Chair of the State Students Admission Commission of the Azerbaijan Republic
- Incumbent
- Assumed office October 2000
- President: Heydar Aliyev Ilham Aliyev
- Preceded by: Vurghun Ayyub

Personal details
- Born: 1953 (age 72–73) Baku, Azerbaijan

= Maleyka Abbaszadeh =

Azerbaijani politician (born 1953)

Maleyka Mehdi qizi Abbaszadeh (Məleykə Abbaszadə, née Mustafayeva, born 1953, Baku) is the Chair of the State Students Admission Commission of Azerbaijan.

==Career==
Maleyka Abbaszadeh was born in Baku and attended Public School #189. In 1975, she graduated from Moscow State University majoring in calculus and cybernetics. She did an internship at the Azerbaijan National Academy of Sciences Institute of Cybernetics and, for the next two years, at the Institute of Calculus Mathematics of the USSR Academy of Sciences. In 1988, she defended her master's thesis in cybernetics at the Ukrainian Academy of Sciences Institute of Cybernetics. Until 1994, Abbaszadeh worked on a number of government and non-government projects in the field of education.

In 1994, she was appointed Deputy Chair of the State Students Admission Commission (SSAC), a newly established organisation in charge of the national entrance test for aspiring post-secondary students. In October 2000, she was appointed head of the said committee. As the Chair of the SSAC, Abbaszadeh was a vocal critic of the education policy under ex-Minister of Education Misir Mardanov, which, according to her, yielded lower examination scores among prospective students year after year. In 2012, she openly questioned the transparency of the Best School and Best Teacher award contest held by the Ministry of Education. In 2013, she accused the Ministry of reporting false numbers of students currently enrolled in secondary schools. Abbaszadeh also pointed out significant flaws and errors in the Ministry-approved textbooks.

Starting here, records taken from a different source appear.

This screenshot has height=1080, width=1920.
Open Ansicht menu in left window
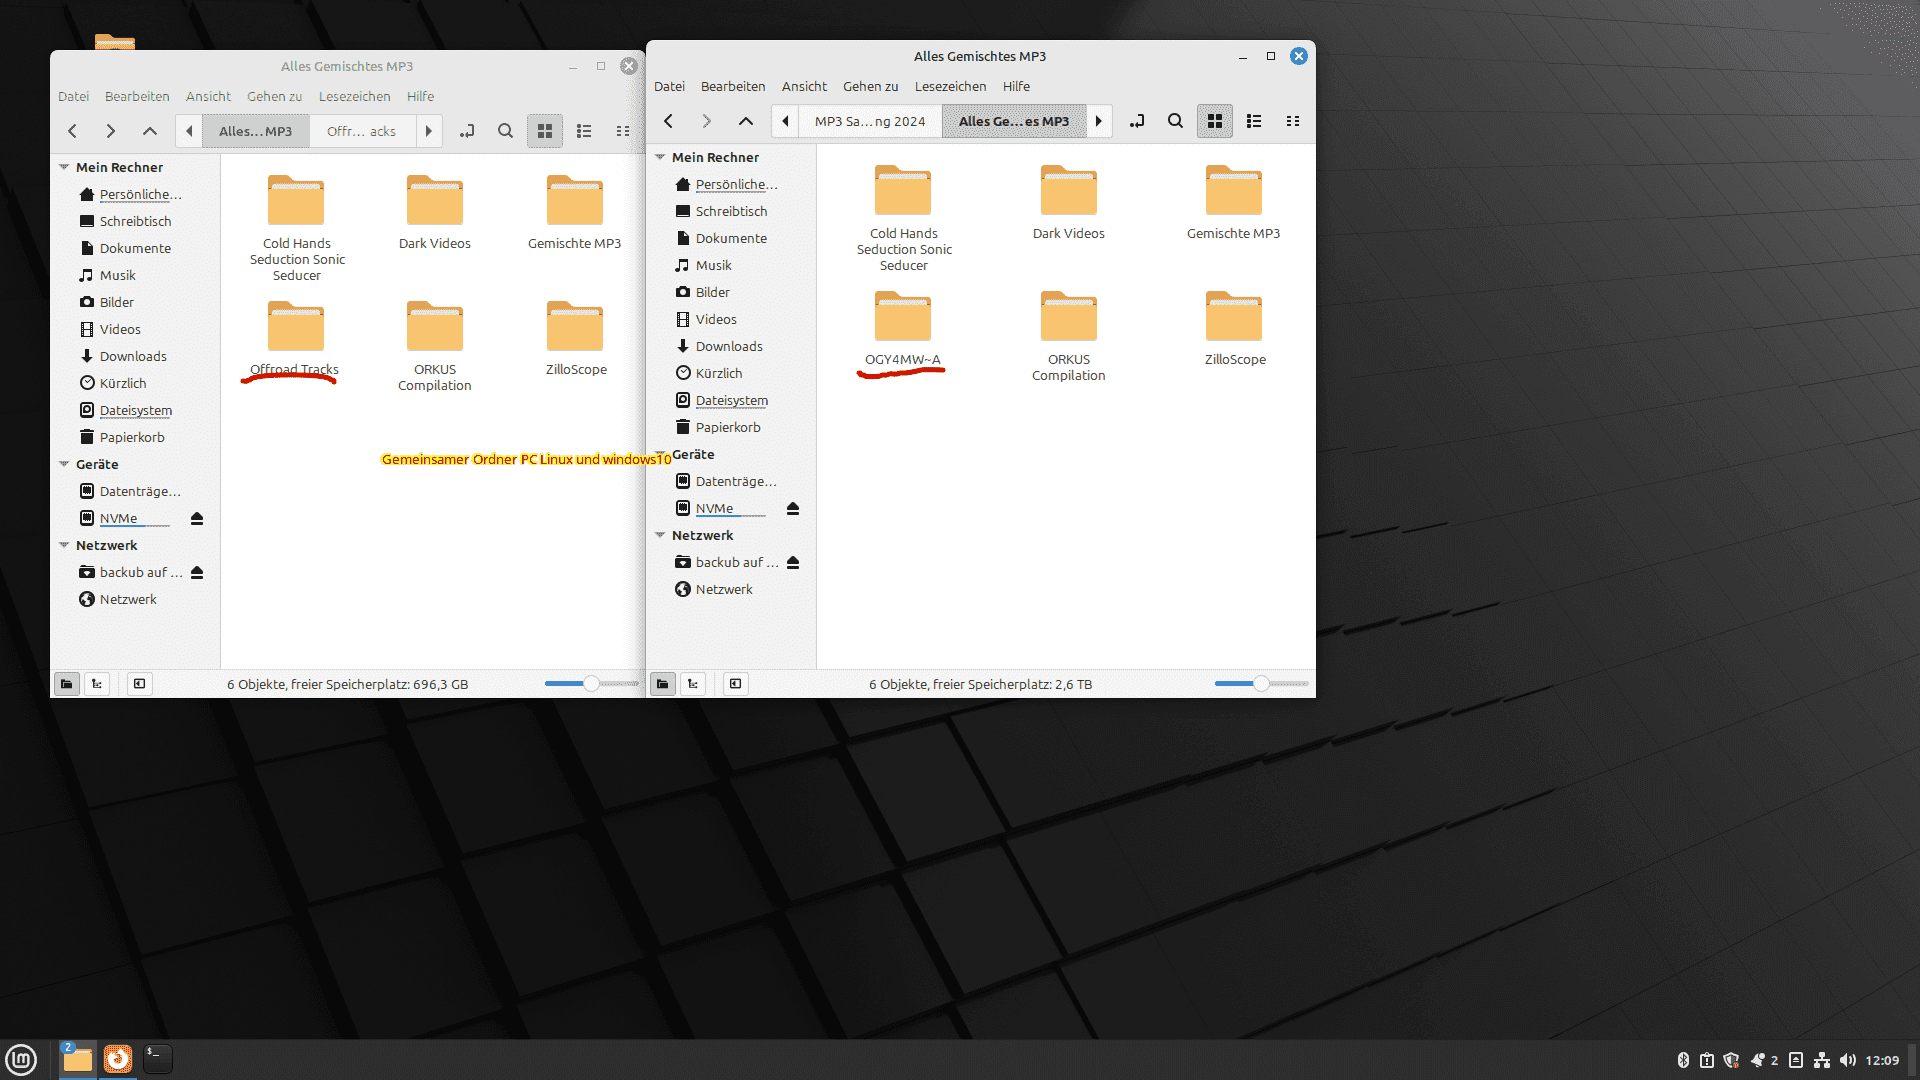pos(208,96)
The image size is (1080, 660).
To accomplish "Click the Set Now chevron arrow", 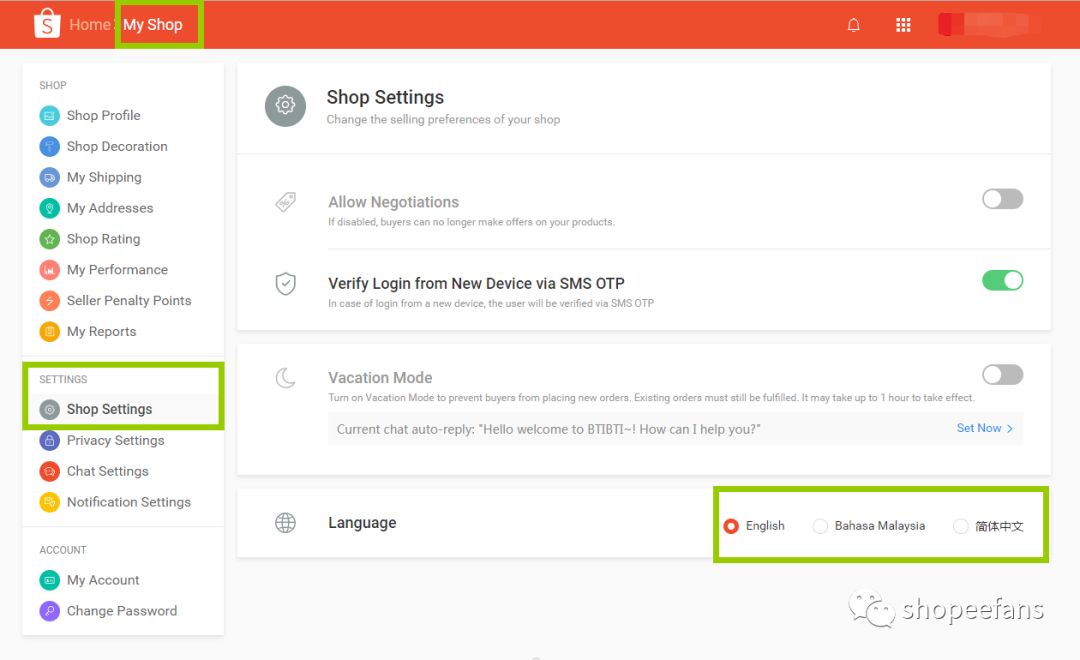I will 1010,429.
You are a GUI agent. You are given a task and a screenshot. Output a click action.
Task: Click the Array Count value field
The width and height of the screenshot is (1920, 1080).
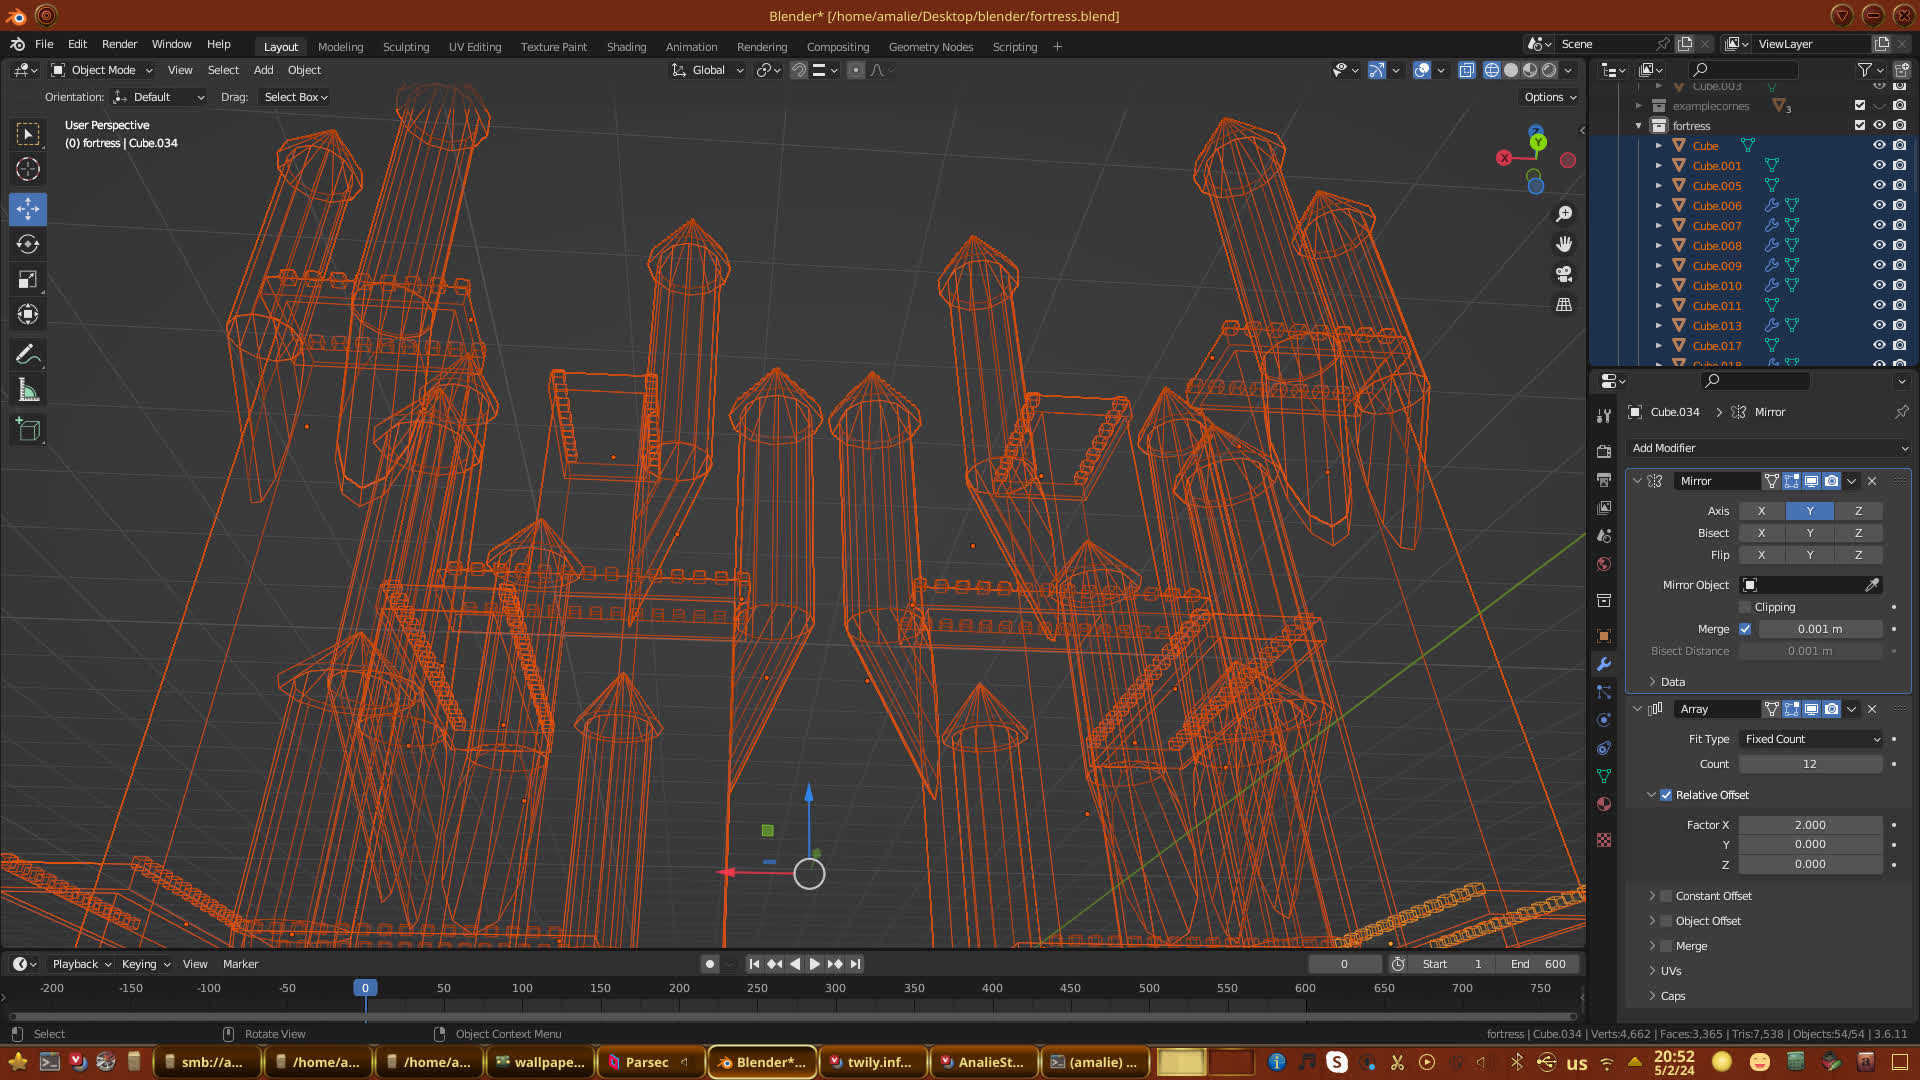(x=1809, y=764)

According to opposition media, Abbaszadeh's towering criticism of Mardanov was in fact part of the behind-the-scenes campaign orchestrated by the Presidential Administration and aimed at removing Misir Mardanov from his position. Mardanov, one of the most controversial ministers, was replaced by Mikayil Jabbarov as the Education Minister on 19 April 2013 by a presidential decree.

==Personal life==
Abbaszadeh was married to Ilgar Abbaszadeh but they later divorced. They have two daughters. Their daughter Nargiz Birk-Petersen was one of the three presenters of the Eurovision Song Contest 2012 held in Baku.